=== Data to examine ===
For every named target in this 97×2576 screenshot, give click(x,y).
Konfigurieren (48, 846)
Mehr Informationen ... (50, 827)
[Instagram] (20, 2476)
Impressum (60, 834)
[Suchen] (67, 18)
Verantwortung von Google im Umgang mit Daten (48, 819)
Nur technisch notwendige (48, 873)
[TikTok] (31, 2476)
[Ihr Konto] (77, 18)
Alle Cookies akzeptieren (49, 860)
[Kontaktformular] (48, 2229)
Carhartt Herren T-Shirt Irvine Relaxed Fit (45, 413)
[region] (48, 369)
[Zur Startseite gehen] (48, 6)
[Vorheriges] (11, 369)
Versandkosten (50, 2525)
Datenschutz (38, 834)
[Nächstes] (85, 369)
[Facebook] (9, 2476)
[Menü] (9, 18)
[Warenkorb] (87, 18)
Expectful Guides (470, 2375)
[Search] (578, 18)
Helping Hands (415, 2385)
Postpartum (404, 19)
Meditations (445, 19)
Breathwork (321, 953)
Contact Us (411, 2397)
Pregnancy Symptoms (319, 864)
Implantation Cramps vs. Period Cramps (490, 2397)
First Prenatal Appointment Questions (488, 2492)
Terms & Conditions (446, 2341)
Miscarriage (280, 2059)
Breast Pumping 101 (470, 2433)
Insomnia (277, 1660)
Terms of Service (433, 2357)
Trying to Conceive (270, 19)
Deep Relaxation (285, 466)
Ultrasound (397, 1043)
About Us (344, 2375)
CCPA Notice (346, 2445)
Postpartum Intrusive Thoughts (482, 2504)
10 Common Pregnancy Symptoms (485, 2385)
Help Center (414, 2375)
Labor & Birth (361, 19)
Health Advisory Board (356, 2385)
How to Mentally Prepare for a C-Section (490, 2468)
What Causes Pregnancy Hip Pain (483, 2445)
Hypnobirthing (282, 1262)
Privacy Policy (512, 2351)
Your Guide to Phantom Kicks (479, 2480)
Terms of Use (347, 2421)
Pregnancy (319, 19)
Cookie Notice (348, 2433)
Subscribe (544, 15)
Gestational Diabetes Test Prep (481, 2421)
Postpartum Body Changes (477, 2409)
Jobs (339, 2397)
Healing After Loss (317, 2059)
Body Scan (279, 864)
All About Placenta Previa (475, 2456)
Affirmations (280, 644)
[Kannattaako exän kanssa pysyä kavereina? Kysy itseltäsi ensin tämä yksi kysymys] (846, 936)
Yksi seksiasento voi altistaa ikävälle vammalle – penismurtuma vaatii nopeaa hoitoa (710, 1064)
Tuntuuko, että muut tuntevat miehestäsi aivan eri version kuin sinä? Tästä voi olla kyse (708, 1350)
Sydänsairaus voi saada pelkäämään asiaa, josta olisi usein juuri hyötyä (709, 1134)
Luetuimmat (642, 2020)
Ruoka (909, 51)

=== What to produce ===
The lines to retype run from the start of the entries through the line containing "[Kontaktformular] (48, 2229)"; reproduce them exactly and add nothing.

=== Solution below ===
For every named target in this 97×2576 screenshot, give click(x,y).
Konfigurieren (48, 846)
Mehr Informationen ... (50, 827)
[Instagram] (20, 2476)
Impressum (60, 834)
[Suchen] (67, 18)
Verantwortung von Google im Umgang mit Daten (48, 819)
Nur technisch notwendige (48, 873)
[TikTok] (31, 2476)
[Ihr Konto] (77, 18)
Alle Cookies akzeptieren (49, 860)
[Kontaktformular] (48, 2229)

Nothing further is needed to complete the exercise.